Acreditamos que nossa mãe Igreja, pequeno rebanho de Jesus, deve reconsiderar, a partir de uma atitude receptiva à voz sinodal, retomando o exercício ministerial do sacerdote como era exercido na origem apostólica, com ministros casados ​​e celibatários e assim proporcionar uma serviço. para a salvação das pessoas.

 

A sogra de Jesus e Pedro

Jesus cura a sogra de Pedro

 

5. Certamente ninguém, tanto como nós, está em condições e tem a obrigação de dizê-lo com esta convicção à Igreja, com amor e com dor, e com base em muitos anos de experiência pessoal. Se não disséssemos com tanta clareza, seríamos como “cães mudos, incapazes de ladrar” (Isaías 56,10), ou sentinelas que não avisam e serão culpados por calarem (Ez 33,6).

Estamos convencidos de que esta situação não pode continuar por mais tempo; acreditamos que é chegado o momento extremo de introduzir uma mudança para que se concretize uma modificação urgente .

  • Não somos movidos por um interesse ou necessidade pessoal, porque a maioria de nós já organizamos nossas vidas e nossos labores, comprometidos com o testemunho de Jesus e com a obra de evangelização .
  • Além disso, em muitos casos, somos reconhecidos e até apreciados em nossos ambientes.

Em vez disso, somos movidos pelo interesse e pelo amor pela vida da Igreja, e, com particular sensibilidade, pela situação distorcida dos jovens formados nos seminários, como aconteceu conosco.

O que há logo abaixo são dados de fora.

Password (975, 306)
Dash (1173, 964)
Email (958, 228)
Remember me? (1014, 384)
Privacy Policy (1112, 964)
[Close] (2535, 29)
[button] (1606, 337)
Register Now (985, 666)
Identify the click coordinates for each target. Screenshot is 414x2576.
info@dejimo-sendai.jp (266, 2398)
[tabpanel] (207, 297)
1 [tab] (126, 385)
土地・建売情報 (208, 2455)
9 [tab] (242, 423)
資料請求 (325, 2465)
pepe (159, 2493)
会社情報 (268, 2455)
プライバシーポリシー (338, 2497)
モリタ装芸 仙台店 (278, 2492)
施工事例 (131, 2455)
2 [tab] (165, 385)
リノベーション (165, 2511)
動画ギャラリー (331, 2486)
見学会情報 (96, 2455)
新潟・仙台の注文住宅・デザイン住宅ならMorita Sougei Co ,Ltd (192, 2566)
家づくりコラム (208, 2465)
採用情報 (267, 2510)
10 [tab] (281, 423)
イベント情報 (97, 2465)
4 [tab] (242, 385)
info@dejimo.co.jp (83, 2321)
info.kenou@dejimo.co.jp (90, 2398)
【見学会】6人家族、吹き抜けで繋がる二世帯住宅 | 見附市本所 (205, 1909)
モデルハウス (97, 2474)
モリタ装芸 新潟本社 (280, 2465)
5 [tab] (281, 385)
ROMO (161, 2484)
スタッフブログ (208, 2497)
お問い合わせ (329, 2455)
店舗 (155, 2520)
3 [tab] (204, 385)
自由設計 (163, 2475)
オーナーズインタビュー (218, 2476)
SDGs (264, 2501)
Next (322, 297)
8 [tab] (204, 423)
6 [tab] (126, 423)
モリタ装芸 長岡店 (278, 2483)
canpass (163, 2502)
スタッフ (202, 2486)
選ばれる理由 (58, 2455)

Quanto aos já ordenados, de acordo com a ordem de justiça, perguntamos pedimos:

  • pode uma pessoa ser proibida para sempre a vivência de um sacramento que a própria Igreja aprovou?
  • Uma sanção tão grave e com efeitos quotidianos, a que falta tão grave responde?

No Direito Canônico lemos:

“Uma vez recebida validamente a sagrada ordenação, nunca é anulada” (c. 290, CIC).

 Esta definição refere-se ao ser. Mas em relação ao que fazer: se recebeu a ordenação para exercer o sacramento, pode ser privado por toda a vida de todos os ofícios e funções, principalmente da celebração da Eucaristia?

Os sacramentos são para os homens, e “a salvação das almas deve ser sempre a lei suprema na Igreja” (c. 1752), porque “o sábado é para o homem e não o homem para o sábado” (Mc 2,27). 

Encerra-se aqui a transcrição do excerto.